In an embodiment of the present invention, the first section 30-1 of the lower gas chamber 30 may occupy 20 to 50%, specifically 25 to 35%, of the total area of the lower gas chamber. If the area of the first compartment 30-1 is less than 20%, it may be difficult to properly control a gas distribution ratio intended in the present invention and, as time for which powder with high water content stays in the first compartment 30-1 is short, drying efficiency may be reduced during the stay of the powder. Meanwhile, if the area of the first compartment 30-1 exceeds 50%, more fluidizing gas than necessary may be supplied, making it difficult to optimize distribution of the gas flow rate.
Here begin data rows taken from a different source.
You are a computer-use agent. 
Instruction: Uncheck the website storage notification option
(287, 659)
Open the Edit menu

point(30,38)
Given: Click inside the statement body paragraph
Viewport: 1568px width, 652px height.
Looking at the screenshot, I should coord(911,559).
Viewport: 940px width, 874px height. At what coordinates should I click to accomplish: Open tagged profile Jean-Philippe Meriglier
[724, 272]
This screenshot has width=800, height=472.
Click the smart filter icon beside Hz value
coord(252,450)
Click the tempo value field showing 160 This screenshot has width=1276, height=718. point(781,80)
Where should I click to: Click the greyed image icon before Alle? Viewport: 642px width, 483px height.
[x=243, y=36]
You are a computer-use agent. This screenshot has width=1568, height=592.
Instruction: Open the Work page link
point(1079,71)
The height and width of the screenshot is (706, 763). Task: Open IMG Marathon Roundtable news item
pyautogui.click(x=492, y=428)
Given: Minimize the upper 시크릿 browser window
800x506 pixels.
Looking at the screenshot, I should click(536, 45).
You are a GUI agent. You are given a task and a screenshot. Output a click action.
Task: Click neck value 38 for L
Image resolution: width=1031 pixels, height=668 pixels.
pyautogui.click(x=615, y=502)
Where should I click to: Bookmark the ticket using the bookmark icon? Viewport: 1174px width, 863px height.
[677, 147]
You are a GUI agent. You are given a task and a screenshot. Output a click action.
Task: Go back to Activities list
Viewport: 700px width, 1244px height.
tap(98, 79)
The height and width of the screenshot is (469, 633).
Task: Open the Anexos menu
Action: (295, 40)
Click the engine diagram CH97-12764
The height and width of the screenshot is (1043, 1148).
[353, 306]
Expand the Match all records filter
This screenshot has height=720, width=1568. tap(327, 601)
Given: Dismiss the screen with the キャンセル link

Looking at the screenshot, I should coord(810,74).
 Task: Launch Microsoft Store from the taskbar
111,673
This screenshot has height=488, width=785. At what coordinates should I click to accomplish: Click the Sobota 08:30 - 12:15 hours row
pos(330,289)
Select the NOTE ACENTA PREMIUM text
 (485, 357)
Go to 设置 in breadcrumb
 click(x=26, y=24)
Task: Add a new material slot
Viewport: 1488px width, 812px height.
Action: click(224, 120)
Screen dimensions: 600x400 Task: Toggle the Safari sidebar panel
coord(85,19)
In addition, when the second compartment 30-2 is further divided in the lower gas chamber 30 to include the third compartment 30-3, the first compartment 30-1, the second compartment 30-2, and the third compartment 30-3 are preferably divided at an area ratio of 25:45:30 to 35:35:30, considering drying characteristics according to the water content of the powder.

After dividing the lower gas chamber, the internal temperature of the upper drying chamber 20 is raised, and wet powder is supplied through the inlet 50 provided on one side of the upper drying chamber (S2).

The internal temperature of the upper drying chamber 20 may be increased by connecting an external hot-water circulator H to the heat transfer plate 40 disposed inside the drying chamber to circulate hot water and may be increased to, for example, 40 to 80° C. Wet powder may be supplied when the temperature of the heat transfer plate 40 is increased by the hot water circulation and the thermal energy conducted therefrom is balanced.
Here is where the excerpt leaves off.